* [Given task]: Can you reproduce the rows below, character for character, from the first line through the line containing "Action: coord(439,85)", with that line included?

* [Input]:
——————

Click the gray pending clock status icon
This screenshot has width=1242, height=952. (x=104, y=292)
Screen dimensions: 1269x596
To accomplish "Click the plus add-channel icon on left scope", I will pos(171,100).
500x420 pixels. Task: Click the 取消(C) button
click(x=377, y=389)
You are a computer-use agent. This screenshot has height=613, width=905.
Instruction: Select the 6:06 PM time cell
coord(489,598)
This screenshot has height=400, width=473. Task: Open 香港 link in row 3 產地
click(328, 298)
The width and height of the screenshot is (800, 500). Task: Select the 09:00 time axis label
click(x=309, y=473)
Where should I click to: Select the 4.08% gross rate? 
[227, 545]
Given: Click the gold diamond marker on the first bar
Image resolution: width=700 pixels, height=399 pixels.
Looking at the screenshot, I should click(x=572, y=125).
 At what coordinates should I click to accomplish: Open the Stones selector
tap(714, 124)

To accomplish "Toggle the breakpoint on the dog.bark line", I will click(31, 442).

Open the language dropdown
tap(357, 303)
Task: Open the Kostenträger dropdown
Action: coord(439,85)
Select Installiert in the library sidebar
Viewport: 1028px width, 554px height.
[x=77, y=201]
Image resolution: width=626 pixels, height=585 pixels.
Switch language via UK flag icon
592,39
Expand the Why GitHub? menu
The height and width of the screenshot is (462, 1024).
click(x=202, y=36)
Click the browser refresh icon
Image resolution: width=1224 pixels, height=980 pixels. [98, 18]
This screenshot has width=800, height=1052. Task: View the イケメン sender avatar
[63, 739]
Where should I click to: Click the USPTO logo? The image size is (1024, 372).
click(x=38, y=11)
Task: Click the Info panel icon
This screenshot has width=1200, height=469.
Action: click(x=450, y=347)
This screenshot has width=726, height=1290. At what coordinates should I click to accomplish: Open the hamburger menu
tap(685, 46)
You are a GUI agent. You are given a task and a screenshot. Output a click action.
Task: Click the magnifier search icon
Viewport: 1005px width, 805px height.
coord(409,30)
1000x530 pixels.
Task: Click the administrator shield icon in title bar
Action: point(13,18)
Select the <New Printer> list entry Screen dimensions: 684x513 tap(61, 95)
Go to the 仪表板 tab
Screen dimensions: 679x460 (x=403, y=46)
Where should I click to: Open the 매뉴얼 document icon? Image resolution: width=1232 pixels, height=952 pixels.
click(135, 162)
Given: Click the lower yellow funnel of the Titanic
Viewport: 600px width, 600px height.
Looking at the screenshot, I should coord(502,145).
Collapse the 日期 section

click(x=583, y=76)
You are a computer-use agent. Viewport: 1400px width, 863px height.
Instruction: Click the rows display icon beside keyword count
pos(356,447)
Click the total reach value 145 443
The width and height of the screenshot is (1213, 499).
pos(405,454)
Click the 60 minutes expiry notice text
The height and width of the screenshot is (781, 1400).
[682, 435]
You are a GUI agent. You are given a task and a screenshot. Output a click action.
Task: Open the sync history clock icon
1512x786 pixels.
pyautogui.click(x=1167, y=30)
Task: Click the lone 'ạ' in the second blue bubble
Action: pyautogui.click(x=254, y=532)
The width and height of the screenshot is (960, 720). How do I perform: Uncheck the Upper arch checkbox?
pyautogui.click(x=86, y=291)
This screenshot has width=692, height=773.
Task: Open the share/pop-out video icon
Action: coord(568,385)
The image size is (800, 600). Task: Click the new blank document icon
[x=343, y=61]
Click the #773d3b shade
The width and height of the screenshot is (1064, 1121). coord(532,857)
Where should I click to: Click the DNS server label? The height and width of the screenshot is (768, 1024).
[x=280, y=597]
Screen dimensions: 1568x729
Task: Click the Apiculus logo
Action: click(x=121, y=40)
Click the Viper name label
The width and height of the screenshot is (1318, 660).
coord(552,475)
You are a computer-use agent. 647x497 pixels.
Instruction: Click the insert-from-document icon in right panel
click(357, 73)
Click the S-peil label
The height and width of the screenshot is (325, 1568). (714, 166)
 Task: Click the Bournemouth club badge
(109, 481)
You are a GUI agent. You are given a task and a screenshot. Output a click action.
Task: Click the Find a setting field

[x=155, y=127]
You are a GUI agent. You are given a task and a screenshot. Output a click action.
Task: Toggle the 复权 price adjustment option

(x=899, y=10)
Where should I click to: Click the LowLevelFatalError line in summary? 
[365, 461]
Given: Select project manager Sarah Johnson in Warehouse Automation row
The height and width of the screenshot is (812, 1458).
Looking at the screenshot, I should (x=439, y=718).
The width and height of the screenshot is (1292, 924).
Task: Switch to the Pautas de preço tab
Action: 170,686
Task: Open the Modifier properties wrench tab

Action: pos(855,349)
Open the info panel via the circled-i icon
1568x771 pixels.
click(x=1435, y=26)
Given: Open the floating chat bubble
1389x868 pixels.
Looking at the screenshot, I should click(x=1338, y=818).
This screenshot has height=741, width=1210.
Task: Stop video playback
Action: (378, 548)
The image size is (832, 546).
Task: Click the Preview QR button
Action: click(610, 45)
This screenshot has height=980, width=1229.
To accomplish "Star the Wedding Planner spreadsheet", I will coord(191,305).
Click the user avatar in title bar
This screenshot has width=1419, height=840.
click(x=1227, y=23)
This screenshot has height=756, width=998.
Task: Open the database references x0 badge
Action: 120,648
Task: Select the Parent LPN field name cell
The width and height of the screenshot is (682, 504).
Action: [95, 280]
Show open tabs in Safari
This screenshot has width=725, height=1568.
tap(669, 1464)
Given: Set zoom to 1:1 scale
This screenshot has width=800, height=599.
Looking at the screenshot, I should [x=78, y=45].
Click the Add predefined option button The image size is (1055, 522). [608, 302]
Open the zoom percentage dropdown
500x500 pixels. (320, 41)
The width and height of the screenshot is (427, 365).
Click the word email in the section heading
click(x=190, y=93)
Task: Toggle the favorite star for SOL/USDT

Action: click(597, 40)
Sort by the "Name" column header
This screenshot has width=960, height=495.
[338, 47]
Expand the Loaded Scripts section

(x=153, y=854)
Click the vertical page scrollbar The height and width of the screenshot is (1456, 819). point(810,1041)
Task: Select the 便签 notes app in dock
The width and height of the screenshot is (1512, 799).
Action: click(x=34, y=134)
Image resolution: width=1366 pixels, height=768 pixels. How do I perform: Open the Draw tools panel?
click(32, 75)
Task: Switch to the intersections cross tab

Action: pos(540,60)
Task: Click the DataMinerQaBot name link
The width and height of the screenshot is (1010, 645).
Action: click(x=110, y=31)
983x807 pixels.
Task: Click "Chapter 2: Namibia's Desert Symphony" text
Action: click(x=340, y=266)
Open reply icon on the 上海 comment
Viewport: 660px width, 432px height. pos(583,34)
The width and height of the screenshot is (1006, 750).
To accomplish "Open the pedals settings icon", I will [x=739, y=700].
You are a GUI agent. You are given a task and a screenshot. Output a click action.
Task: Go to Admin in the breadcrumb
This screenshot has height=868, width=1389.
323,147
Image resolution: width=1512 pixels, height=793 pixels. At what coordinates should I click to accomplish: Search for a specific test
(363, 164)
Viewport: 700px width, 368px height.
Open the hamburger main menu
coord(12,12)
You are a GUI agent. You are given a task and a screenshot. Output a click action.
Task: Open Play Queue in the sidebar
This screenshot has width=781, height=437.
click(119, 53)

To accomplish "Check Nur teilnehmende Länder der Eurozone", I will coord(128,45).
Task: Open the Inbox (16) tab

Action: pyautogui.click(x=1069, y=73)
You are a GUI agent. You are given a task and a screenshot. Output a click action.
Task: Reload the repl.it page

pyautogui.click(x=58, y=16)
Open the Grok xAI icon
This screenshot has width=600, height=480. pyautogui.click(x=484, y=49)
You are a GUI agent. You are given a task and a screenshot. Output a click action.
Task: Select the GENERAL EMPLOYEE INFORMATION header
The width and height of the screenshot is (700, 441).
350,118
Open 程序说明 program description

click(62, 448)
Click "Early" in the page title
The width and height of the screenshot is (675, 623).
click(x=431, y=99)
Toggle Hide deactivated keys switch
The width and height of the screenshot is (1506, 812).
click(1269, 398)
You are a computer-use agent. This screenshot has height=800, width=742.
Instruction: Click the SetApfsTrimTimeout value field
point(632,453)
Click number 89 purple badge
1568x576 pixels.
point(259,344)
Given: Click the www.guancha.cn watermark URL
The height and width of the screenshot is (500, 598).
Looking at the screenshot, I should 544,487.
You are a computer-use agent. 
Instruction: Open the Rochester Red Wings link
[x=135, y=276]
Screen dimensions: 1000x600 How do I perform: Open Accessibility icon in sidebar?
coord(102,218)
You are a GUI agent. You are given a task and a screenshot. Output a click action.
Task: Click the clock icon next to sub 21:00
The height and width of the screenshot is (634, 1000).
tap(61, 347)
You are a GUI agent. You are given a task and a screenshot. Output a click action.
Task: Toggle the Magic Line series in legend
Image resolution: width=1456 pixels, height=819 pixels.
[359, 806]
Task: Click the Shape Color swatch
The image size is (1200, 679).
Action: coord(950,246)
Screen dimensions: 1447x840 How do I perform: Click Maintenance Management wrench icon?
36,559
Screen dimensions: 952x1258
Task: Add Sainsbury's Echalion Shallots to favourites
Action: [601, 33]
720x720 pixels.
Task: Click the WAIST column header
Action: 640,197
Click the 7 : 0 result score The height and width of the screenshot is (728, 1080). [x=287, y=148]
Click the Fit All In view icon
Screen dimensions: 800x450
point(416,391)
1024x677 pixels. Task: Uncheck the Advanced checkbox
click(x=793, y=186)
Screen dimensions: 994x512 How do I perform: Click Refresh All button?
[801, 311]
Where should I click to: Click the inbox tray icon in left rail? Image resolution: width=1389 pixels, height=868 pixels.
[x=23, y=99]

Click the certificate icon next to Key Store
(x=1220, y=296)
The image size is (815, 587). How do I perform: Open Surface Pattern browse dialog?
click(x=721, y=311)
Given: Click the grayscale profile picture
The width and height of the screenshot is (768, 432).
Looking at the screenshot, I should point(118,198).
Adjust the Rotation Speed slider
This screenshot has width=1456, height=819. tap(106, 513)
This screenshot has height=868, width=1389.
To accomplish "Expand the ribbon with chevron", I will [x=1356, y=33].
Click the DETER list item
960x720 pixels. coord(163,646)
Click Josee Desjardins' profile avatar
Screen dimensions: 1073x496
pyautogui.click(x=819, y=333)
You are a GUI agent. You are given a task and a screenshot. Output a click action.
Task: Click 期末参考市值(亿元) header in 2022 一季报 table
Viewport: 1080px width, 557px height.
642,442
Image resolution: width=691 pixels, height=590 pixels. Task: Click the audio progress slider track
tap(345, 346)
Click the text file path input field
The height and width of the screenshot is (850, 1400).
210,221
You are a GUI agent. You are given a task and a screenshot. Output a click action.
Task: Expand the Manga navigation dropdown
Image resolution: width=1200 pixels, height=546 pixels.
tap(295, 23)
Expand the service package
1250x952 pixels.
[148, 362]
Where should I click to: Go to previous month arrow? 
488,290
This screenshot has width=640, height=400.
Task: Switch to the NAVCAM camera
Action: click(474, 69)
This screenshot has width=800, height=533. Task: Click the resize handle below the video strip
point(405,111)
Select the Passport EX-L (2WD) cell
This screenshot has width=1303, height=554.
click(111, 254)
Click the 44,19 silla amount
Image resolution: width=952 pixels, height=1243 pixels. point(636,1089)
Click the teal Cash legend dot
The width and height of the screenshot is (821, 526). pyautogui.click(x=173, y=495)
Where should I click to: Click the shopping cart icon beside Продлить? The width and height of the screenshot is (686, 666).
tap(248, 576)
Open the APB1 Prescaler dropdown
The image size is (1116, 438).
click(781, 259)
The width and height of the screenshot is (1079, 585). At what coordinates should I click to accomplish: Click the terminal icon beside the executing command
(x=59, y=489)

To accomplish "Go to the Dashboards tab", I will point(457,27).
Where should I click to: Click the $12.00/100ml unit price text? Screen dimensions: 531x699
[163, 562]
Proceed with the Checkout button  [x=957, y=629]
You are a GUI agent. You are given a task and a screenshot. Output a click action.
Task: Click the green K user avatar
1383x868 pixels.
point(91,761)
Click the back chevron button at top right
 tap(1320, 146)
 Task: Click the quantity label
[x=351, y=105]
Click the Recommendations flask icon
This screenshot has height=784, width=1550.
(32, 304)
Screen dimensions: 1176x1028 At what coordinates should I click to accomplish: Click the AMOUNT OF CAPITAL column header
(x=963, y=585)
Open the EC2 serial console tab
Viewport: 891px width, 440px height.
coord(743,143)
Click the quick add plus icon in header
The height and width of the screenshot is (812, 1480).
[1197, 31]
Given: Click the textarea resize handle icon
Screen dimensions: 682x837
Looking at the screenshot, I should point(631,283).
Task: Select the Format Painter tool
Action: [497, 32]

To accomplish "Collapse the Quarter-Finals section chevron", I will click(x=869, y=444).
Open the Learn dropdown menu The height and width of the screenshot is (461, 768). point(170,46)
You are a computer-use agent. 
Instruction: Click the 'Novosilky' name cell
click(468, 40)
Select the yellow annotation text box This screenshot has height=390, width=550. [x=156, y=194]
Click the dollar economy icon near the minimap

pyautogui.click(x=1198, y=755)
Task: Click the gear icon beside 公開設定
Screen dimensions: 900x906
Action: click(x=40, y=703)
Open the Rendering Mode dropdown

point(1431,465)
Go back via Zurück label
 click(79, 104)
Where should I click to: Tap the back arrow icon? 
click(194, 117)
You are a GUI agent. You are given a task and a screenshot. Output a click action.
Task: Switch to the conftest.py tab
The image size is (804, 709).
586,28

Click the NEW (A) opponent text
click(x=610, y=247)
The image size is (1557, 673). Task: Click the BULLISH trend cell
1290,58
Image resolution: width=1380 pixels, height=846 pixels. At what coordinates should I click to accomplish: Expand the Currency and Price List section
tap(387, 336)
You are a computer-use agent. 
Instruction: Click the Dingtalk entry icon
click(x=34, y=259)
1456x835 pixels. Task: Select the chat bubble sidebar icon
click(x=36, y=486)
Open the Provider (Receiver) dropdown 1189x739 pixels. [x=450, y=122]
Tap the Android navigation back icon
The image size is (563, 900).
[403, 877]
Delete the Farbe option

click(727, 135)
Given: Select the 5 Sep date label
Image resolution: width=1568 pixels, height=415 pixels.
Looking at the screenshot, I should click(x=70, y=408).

——————

* [Written solution]:
Click the gray pending clock status icon
This screenshot has width=1242, height=952. (x=104, y=292)
Screen dimensions: 1269x596
To accomplish "Click the plus add-channel icon on left scope", I will pos(171,100).
500x420 pixels. Task: Click the 取消(C) button
click(x=377, y=389)
You are a computer-use agent. This screenshot has height=613, width=905.
Instruction: Select the 6:06 PM time cell
coord(489,598)
This screenshot has height=400, width=473. Task: Open 香港 link in row 3 產地
click(328, 298)
The width and height of the screenshot is (800, 500). Task: Select the 09:00 time axis label
click(x=309, y=473)
Where should I click to: Select the 4.08% gross rate? 
[227, 545]
Given: Click the gold diamond marker on the first bar
Image resolution: width=700 pixels, height=399 pixels.
Looking at the screenshot, I should click(x=572, y=125).
 At what coordinates should I click to accomplish: Open the Stones selector
tap(714, 124)

To accomplish "Toggle the breakpoint on the dog.bark line", I will click(31, 442).

Open the language dropdown
tap(357, 303)
Task: Open the Kostenträger dropdown
Action: coord(439,85)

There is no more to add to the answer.